In 2023, a non-replica version of the musical "Frozen" based on the Disney Film of the same name directed by Gísli Örn opened at Det Norske Teatret starting a tour in all Scandinavia, this new version had a nordic vision changing sets and orchestrations to match the culture better. This tour is and will be shown in Norway, Iceland, Sweden, Finland and Denmark.
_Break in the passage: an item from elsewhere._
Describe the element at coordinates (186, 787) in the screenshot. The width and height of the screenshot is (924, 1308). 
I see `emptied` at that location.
===Selected theatre work===
- 2003: Shakespeare's Romeo and Juliet, Reykjavík City Theatre, subsequently Young Vic Theatre and Playhouse Theatre, London: director, Romeo
- 2005: Georg Büchner's Woyzeck, with music by Nick Cave, Barbican Theatre, London, Brooklyn Academy of Music: director.
- 2006: adaptation of Angela Carter's Nights at the Circus, touring production with Kneehigh Theatre: main cast
- 2006–2013: adaptation of Kafka's The Metamorphosis, Lyric Theatre, Hammersmith; Dublin; National Theatre, Oslo; Cuvilliés Theatre, Munich; Kennedy Center, Washington; Paramount Center, Boston: director, scriptwriter with David Farr, Gregor
- 2008–2009: Don John, adaptation by Emma Rice of Mozart's Don Giovanni, Kneehigh Theatre, Courtyard Theatre, Stratford-on-Avon; Spoleto Festival USA: Don John
- 2010: Goethe's Faust: director, scriptwriter
- 2011: The Heart of Robin Hood, script by David Farr; Royal Shakespeare Company: director
- 2013: Shakespeare's The Tempest, Residenz Theatre, Munich: director
- 2013–2015: The Heart of Robin Hood, American Repertory Theater: director
- 2023-present: Frozen, Det Norske Teatret, Oslo; The National Theater, Iceland; the City Theater, Stockholm; the City Theater, Finland: director

===Selected filmography===
- 2001: Dramarama: main cast
- 2003: Karamellumyndin: main cast
- 2004: Niceland (Population. 1.000.002)
- 2005: Beowulf & Grendel
- 2006: Children: main cast, screenplay, producer
- 2006: Áramótaskaupið (television)
- 2007: Foreldrar (Parents): producer
- 2008: Mannaveiðar (I Hunt Men): main cast
- 2008: Country Wedding
- 2010: Kóngavegur (King's Road): main cast, co-producer
- 2010: Prince of Persia: The Sands of Time
- 2010: Jitters
- 2010: Undercurrent: main cast, screenplay, producer
- 2011: Borgríki (City State)
- 2011: Korríró
- 2013: Spooks and Spirits: main cast
- 2014: Grafir & Bein (Graves & Bones)
- 2016: The Oath: main cast
- 2016: Beowulf: Return to the Shieldlands (television): main cast
- 2017: Prisoners (television)
- 2018: One Night
- 2020: Ragnarok (TV series) (Netflix)
- 2021-2022: Blackport (series)
- 2023: Wild Game

==Honours==
In addition to awards won by Vesturport, Gísli Örn received a Shooting Stars Award at the 2007 Berlin Film Festival for his role in Children. In June 2010 he was awarded the Order of the Falcon, Knight's Cross, for services to Icelandic culture.

==Personal life==
Gísli Örn has a younger sister, Rakel. He has two children with his partner, Nína Dögg Filippusdóttir, who is also a member of Vesturport.